La photographie et l’instant, c’est tout une histoire. Depuis sa création elle confronte la fixité du cliché au mouvement des choses et de la vie. Elle interrompt ce qu’elle capture. Son espace est sans limites ; il se renouvelle sans cesse. C’est le propre de l’art, mais la photographie a ceci de particulier qu’elle est accessible au grand nombre par le truchement d’appareils qui, pour n’être responsables de rien, sont les instruments du tout. Une ambition est née à Sceaux, incarnée dans un site. Elle se propose de dire la pluie et le vent. Téméraire, n’est-ce pas ? Le nom du site : Sceaux par tous les temps.
Ce qu’il voudrait raconter ? « La variabilité de la pluie et du vent, dit son initiateur ». Il a mis en ligne de premières photos. Il espère en des concours pluriels, vous, moi, tout un chacun, adhérant à un simple principe : la pluie, le vent, Sceaux.
Le projet sera collectif ou ne sera pas. Mais l’espérance de coopération est fondée. Qui d’entre vous n’est pas témoin vingt fois par an de ces flaques, ces égouttements, ces bourrasques, ces débords d’eau sur les chaussées, ces branchages agités qu’on dirait prêts à rompre ? Voilà ce qui me vient pour les éléments. Et puis il y a les femmes, les hommes, les enfants courant à la sortie de l’école capuche sur la tête vers des parents qui, sous les parapluies gouttant, échangent quelques mots sur le « sale temps » d’aujourd’hui.

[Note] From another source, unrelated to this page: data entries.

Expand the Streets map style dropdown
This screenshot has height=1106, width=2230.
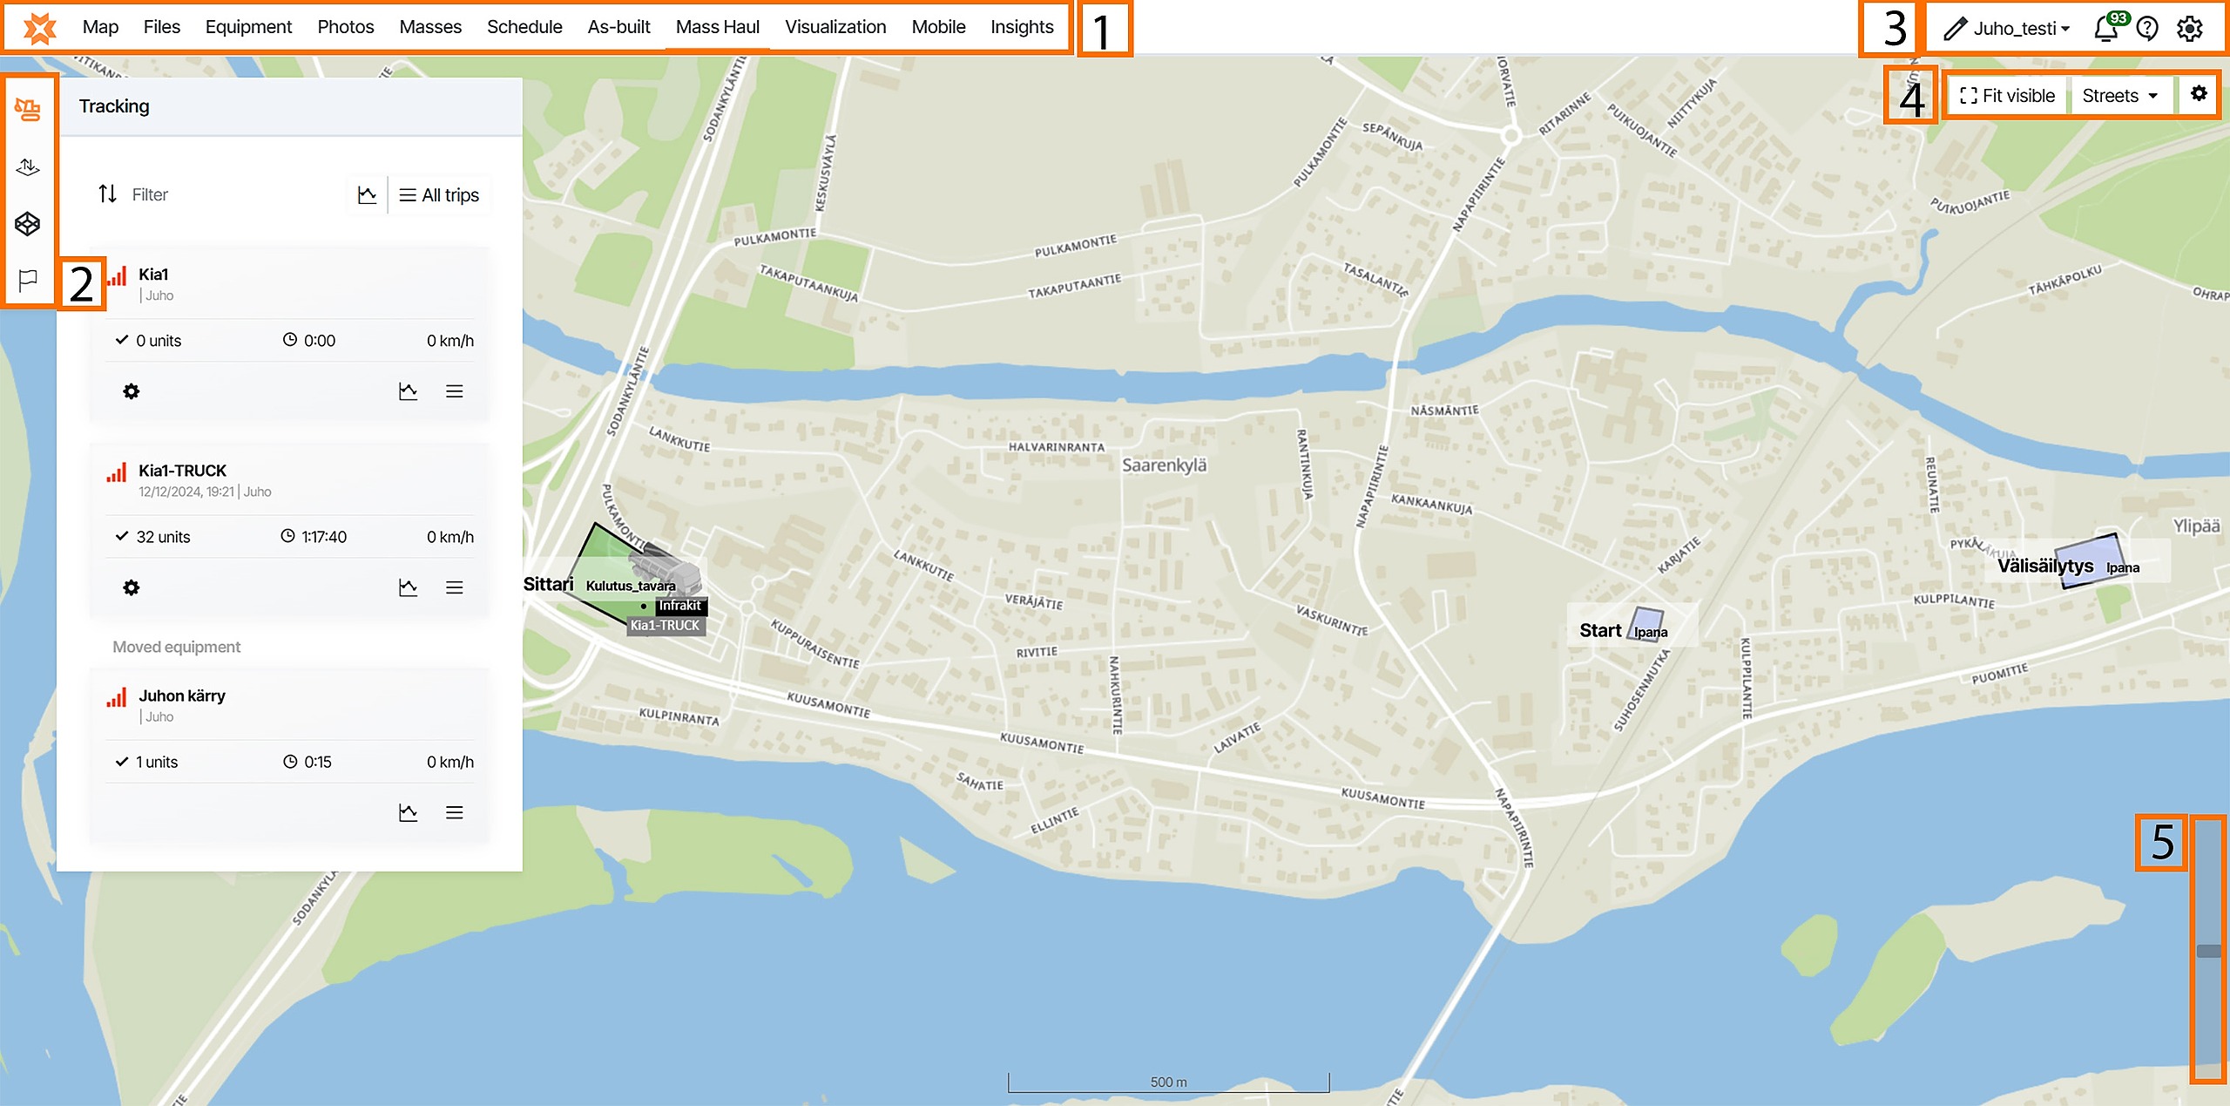(2119, 96)
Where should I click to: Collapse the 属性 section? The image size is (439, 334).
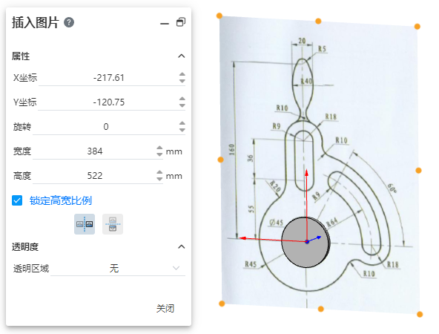pos(182,56)
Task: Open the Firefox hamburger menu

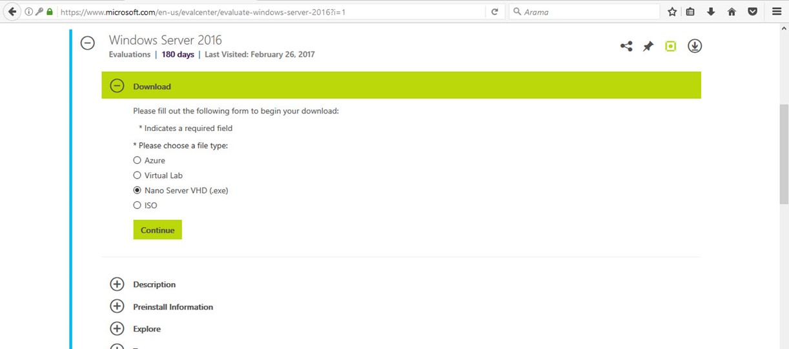Action: (x=777, y=12)

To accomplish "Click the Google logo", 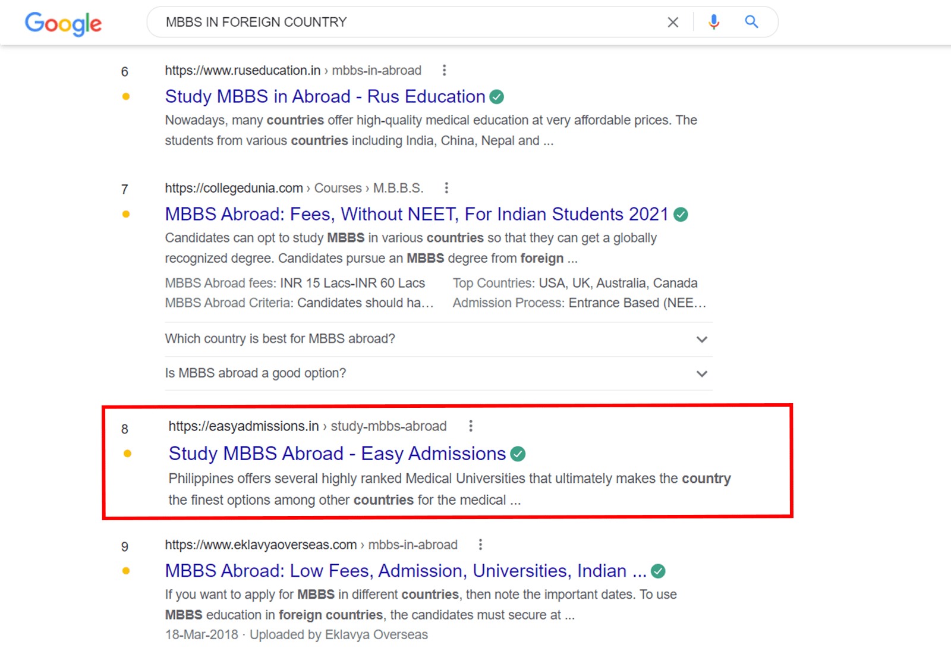I will pyautogui.click(x=63, y=23).
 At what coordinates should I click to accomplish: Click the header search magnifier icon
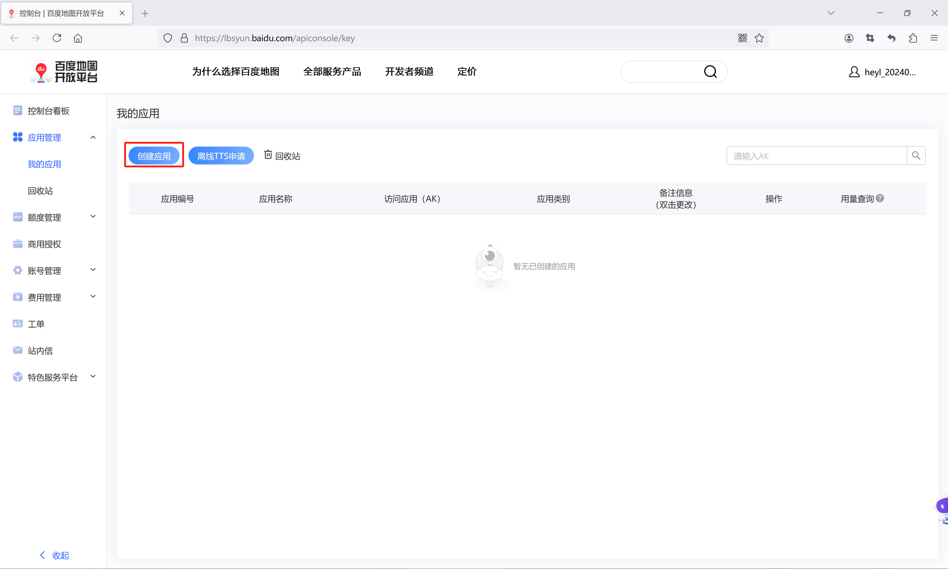[710, 71]

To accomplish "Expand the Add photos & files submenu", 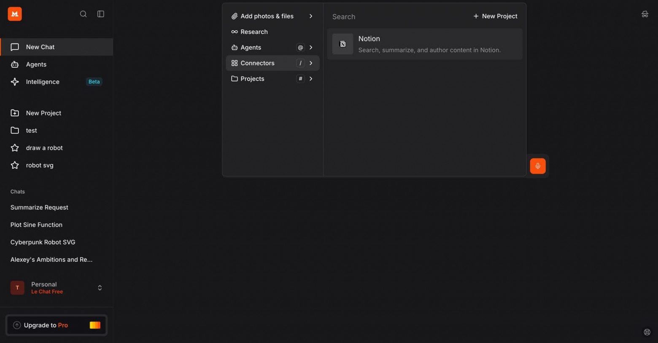I will pyautogui.click(x=311, y=16).
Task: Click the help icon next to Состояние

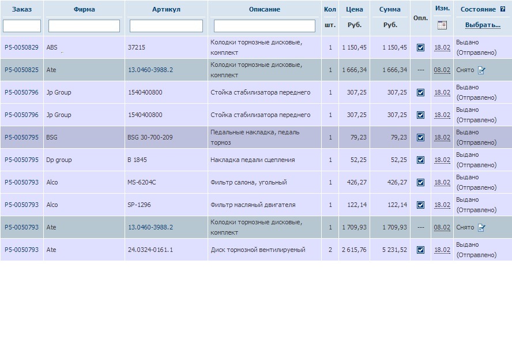Action: point(503,9)
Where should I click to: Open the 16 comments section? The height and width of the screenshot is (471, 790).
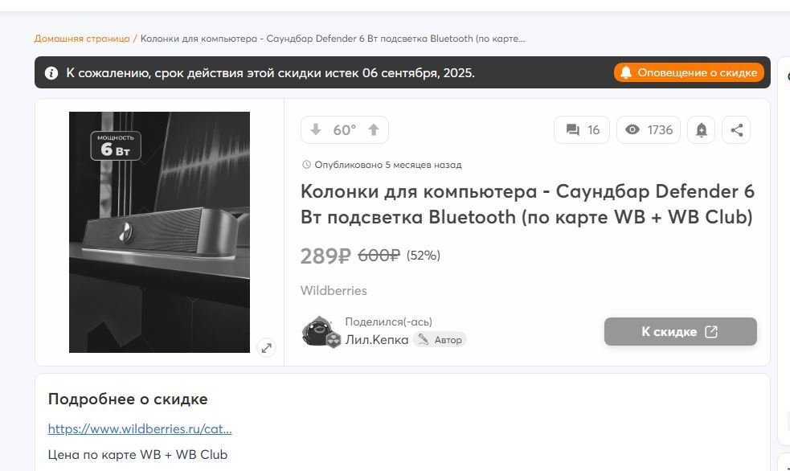582,130
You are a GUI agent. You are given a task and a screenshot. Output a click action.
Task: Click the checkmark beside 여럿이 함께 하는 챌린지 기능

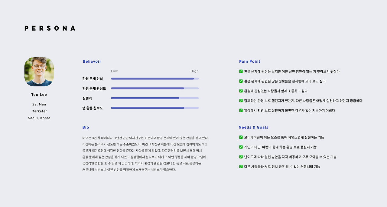click(x=241, y=147)
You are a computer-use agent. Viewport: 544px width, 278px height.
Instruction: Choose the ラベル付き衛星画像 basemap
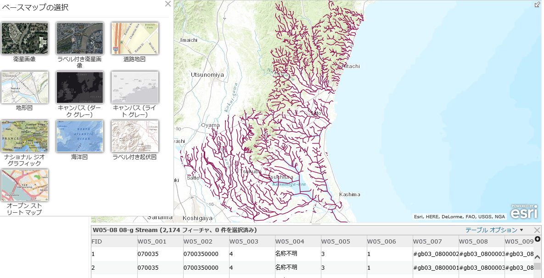pyautogui.click(x=79, y=38)
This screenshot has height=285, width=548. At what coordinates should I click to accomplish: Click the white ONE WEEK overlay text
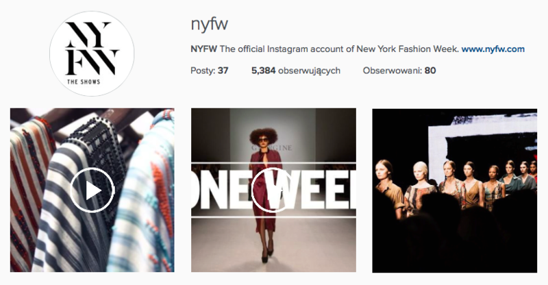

Le site veut parler des caprices du temps, mais aussi des plaisirs qu’il procure, de ses subtilités, de ses variations, de ses changements. C’est simple. Il en appelle à votre regard, il vous invite à réagir quand, devant vous, la météo se manifeste, quelles qu’en soient la manière et l’intensité.
Le prolongement de sa recherche
Auguste Gires est chercheur au laboratoire «Hydrologie Météorologie et Complexité » qui dépend de l’école des Ponts et Chaussées. Il est dans la géoscience, dans l’étude de ses phénomènes variables à de multiples échelles. Les physiciens recourent à la notion de « champ » pour dire ce qui évolue dans l’espace et le temps. Il y a des champs électriques, des champs magnétiques ou gravitationnels. Pour la même raison, il y a des champs de pluie et des champs de vent.
Les deux étant plongés dans le fluide de l’atmosphère, ils sont gouvernés par des lois physiques communes, si bien qu’ils ont des propriétés similaires d’hétérogénéité. Son laboratoire travaille à concevoir des modèles et des moyens d’affiner les mesures. De les rendre plus fiables sur des périmètres réduits. Il semble que les comportements de la pluie à des échelles si différentes puissent être modélisés à l’aide des concepts communs. « Entre la goutte et le bassin, quelque chose se reproduit. » Quelle serait donc cette forme, mathématique sans doute ? Est-elle à la portée de tous ?
Par « tropisme de chercheur » (ce sont ses mots), Auguste Gires prend souvent des photos des phénomènes sur lesquels il travaille. Une tendance naturelle, dit-il, peut-être une manière de passerelle entre le monde scientifique et la face sensible qu’il voudrait transmettre.
Les inattendus de la nature ont une force esthétique. Laquelle, même si bien différente, existe encore dans la recherche de mesures fiables, dans l’anticipation fine des écoulements. Les radars de Météo France travaillent sur des unités de 1km sur 1km. « C’est leur pixel ». Il nous convient pour décider ce qu’on se mettra sur le dos et s’il faut prendre un parapluie. Mais des applications réclament de bien meilleures précisions et son laboratoire exploite un radar avec des pixels de 100 m sur 100 m.
La gestion de l’eau de pluie en ville, la maîtrise des réseaux d’évacuation et des bassins de rétention illustrent ce que l’on peut faire de zooms aussi prononcés. Quant à l’énergie éolienne, dont on sait bien qu’elle est intermittente, la maîtrise des fluctuations du vent à haute résolution est importante. « Cela permet d’optimiser en temps réel l’orientation des pâles et de la nacelle, également d’améliorer les prévisions de production à court terme. »
Le thème est resserré, il trouve ici son originalité. La météo est la star. Et les stars portent à l’imagination. Il s’agit d’inviter à observer, d’en prendre le temps, de reconsidérer sa ville, de la retrouver avec son air et son eau, ses caniveaux et ses stores secoués par le vent.
Le projet est tout neuf. Les 365 jours à Sceaux furent une source d’inspiration : l’idée d’un collectif rassemblé par la photographie, d’où est venue l’idée de suivre la ville dans les interstices de ses hasards liquides, de ses intempéries, des éclaircies et de ses « reflets changeants ».